▶ **Aim of the task**
Transcribe the passage on particle filter localization in full, word for word.

— start of Source text —

Robot Localization is the process by which the location and orientation of the robot within its environment are estimated. The process used for this purpose is the particle filter. This particle filter-based algorithm for robot localization is also known as Monte Carlo Localization. Unlike other filters, such as the Kalman filter and its variants, this algorithm is also designed for arbitrary non-Gaussian and multi-modal distributions. Instead of using a parametric form of distribution, we use the non-parametric samples-based representation where the set of particles represent the hypothesis of where the robot might be. This is a Bayes filter with which the localization is performed.
Description of the particle filter localization algorithm
Given a floor plan of the cyclic environment of the robot where the robot is located, it has to perform global localization. It has no clue where it is and needs the sensor measurements to find out where it is. The robot uses range sensors to find the distances to its landmarks to obtain a good posterior distribution of its location. The particle filter is used with thousands of particles, giving a discrete random guess of where the robot might be. The state is defined with an X-coordinate, Y-coordinate, and a heading direction which comprises a single guess. So the set of all the thousands of guesses together represents the approximation for the posterior of the robot.

— end of Source text —
— start of Supplied entries —

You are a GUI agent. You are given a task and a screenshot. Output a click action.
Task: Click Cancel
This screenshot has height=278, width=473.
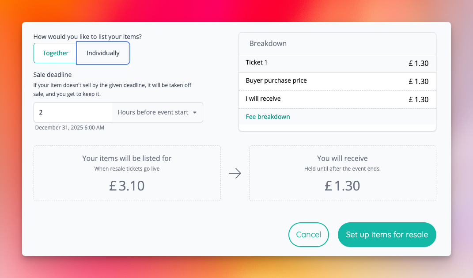(x=308, y=235)
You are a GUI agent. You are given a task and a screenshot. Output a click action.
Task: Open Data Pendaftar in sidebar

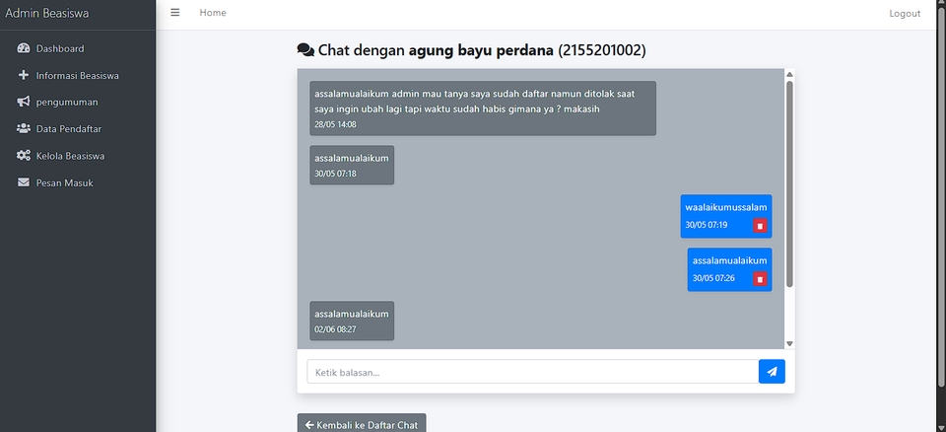69,128
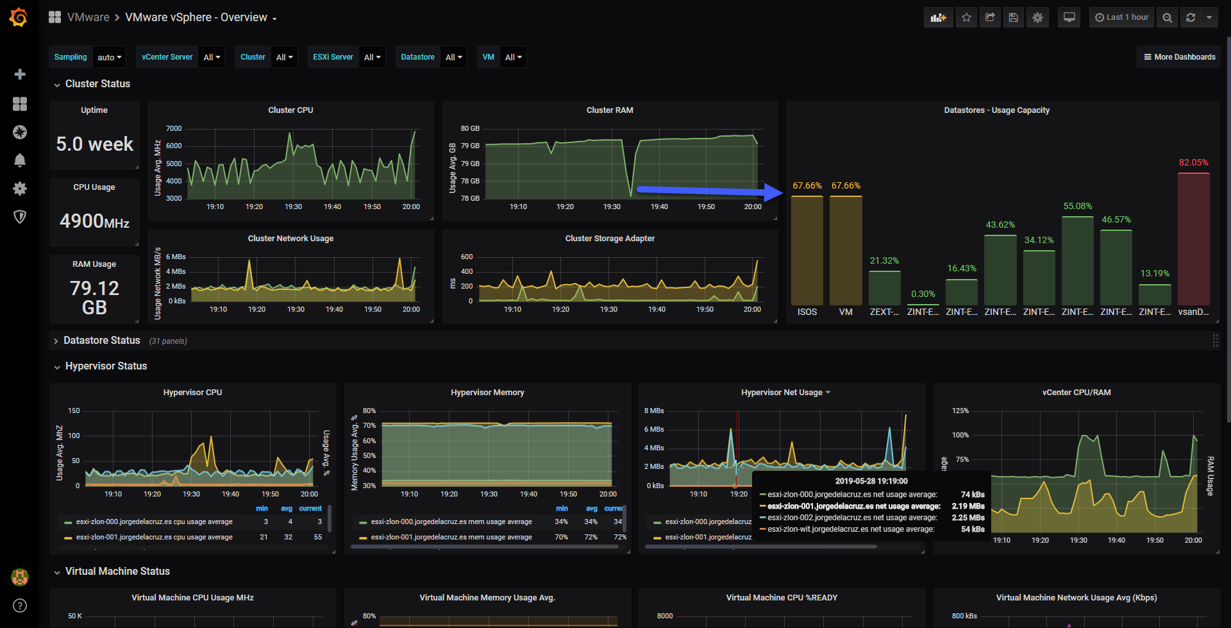Click the Grafana logo icon

coord(19,17)
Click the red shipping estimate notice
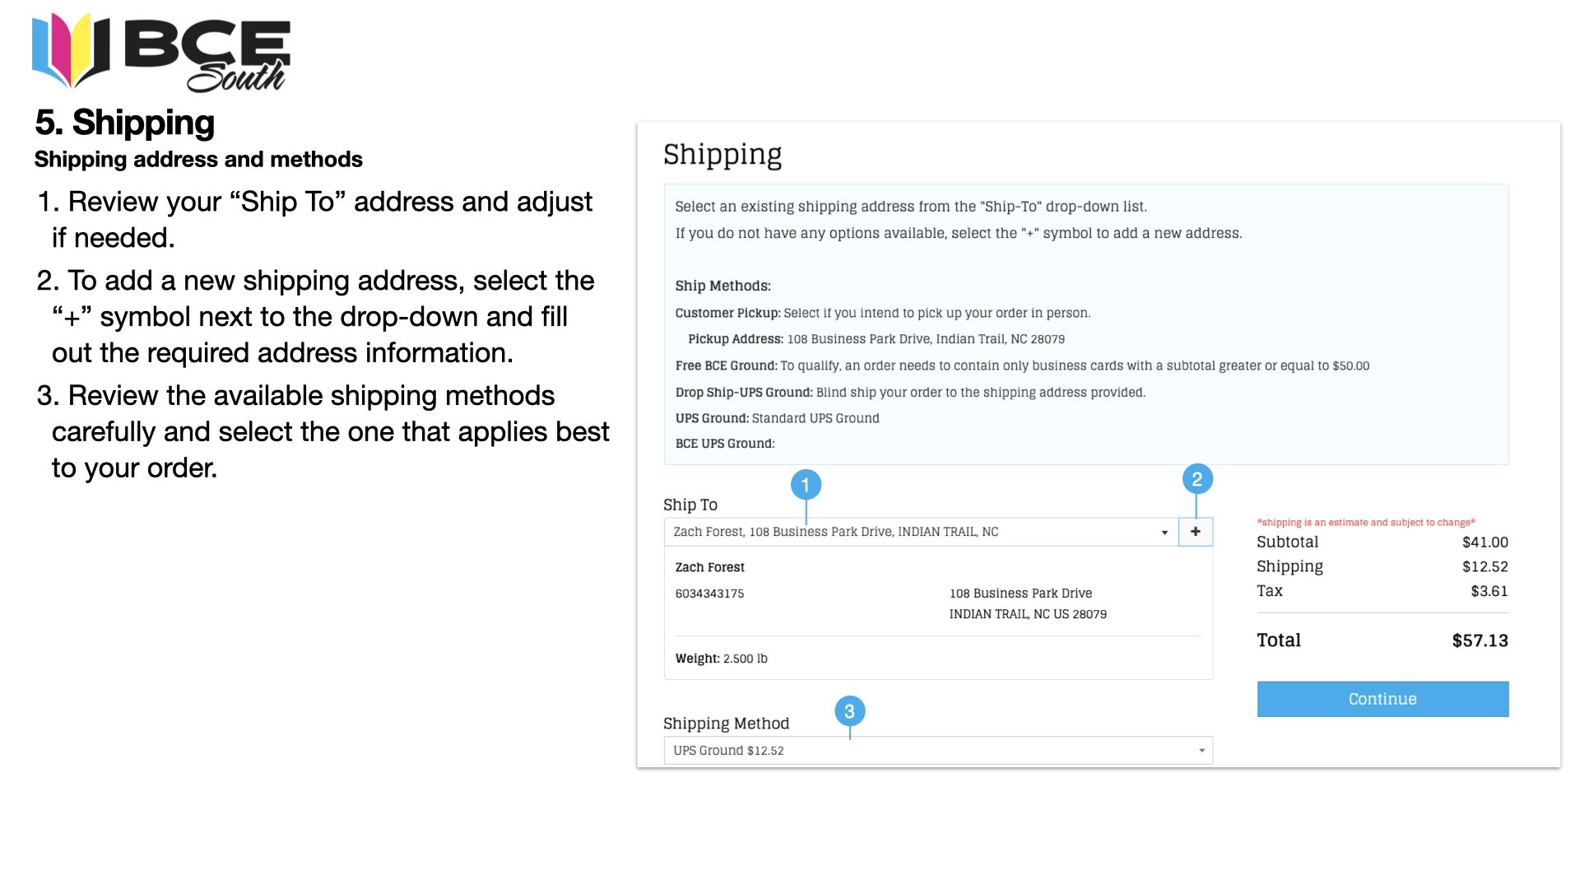Image resolution: width=1580 pixels, height=889 pixels. [x=1366, y=522]
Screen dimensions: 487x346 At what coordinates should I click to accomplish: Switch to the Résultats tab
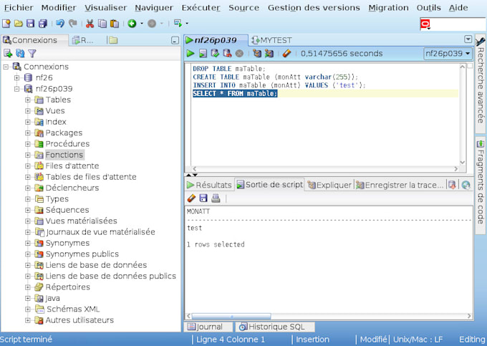[209, 185]
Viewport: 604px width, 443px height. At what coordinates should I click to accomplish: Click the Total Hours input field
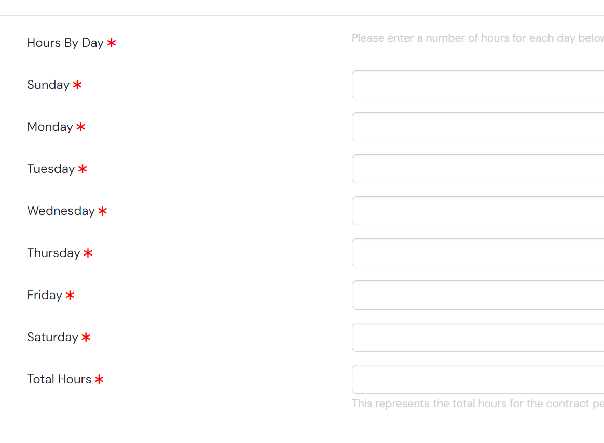point(478,379)
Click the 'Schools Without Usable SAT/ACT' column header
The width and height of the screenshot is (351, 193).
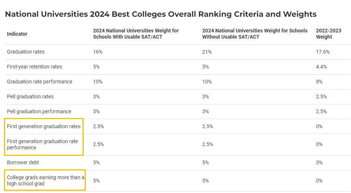pyautogui.click(x=255, y=34)
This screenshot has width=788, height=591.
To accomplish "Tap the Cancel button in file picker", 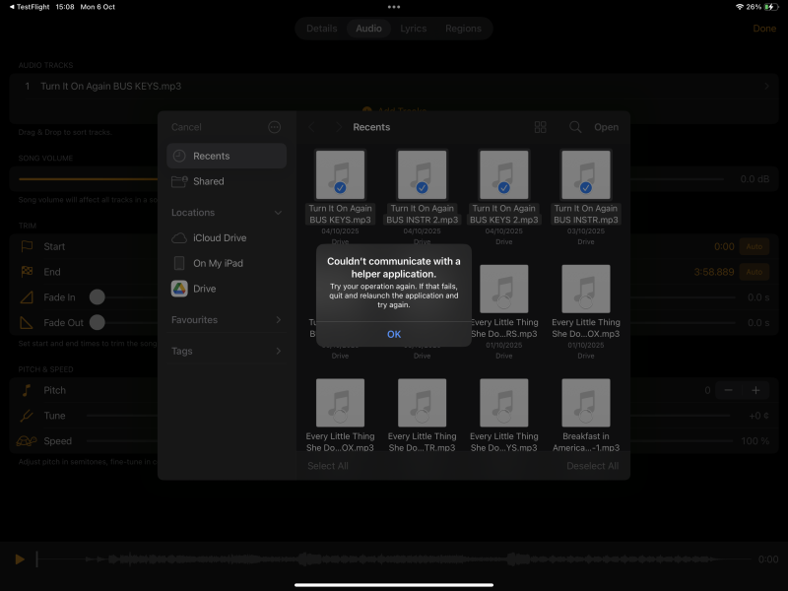I will click(x=186, y=127).
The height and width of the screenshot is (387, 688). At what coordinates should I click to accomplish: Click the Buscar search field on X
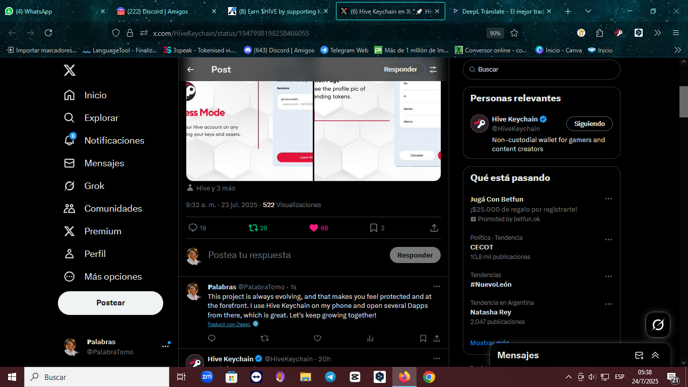tap(541, 70)
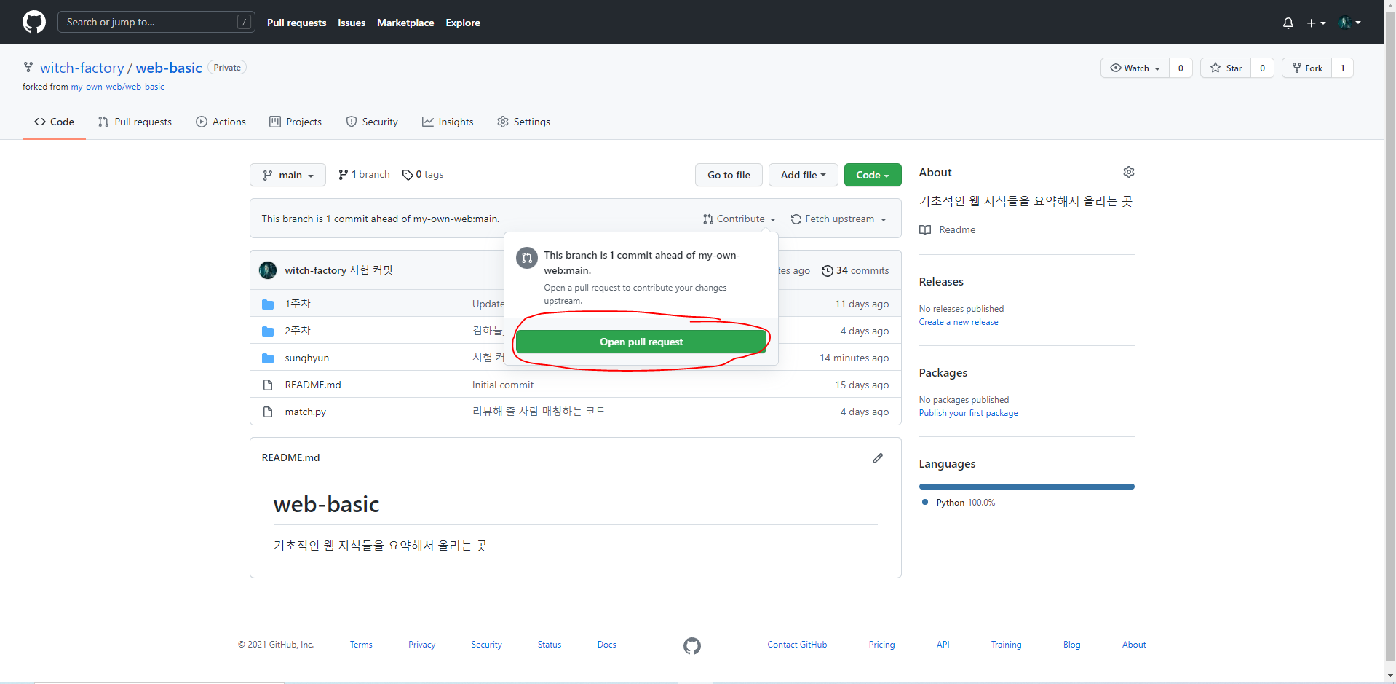Open the Watch notification dropdown

[x=1135, y=68]
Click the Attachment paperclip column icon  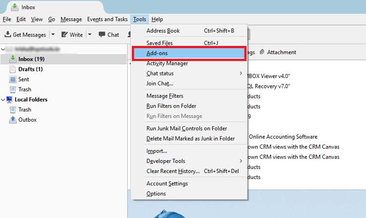(262, 52)
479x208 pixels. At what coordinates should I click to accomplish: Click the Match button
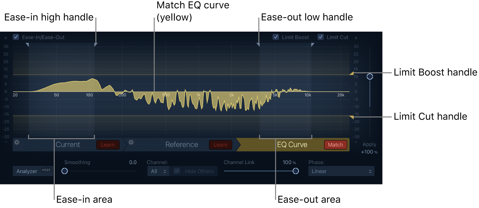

— end of Supplied entries —

▶ **Reply**
Robot Localization is the process by which the location and orientation of the robot within its environment are estimated. The process used for this purpose is the particle filter. This particle filter-based algorithm for robot localization is also known as Monte Carlo Localization. Unlike other filters, such as the Kalman filter and its variants, this algorithm is also designed for arbitrary non-Gaussian and multi-modal distributions. Instead of using a parametric form of distribution, we use the non-parametric samples-based representation where the set of particles represent the hypothesis of where the robot might be. This is a Bayes filter with which the localization is performed.
Description of the particle filter localization algorithm
Given a floor plan of the cyclic environment of the robot where the robot is located, it has to perform global localization. It has no clue where it is and needs the sensor measurements to find out where it is. The robot uses range sensors to find the distances to its landmarks to obtain a good posterior distribution of its location. The particle filter is used with thousands of particles, giving a discrete random guess of where the robot might be. The state is defined with an X-coordinate, Y-coordinate, and a heading direction which comprises a single guess. So the set of all the thousands of guesses together represents the approximation for the posterior of the robot.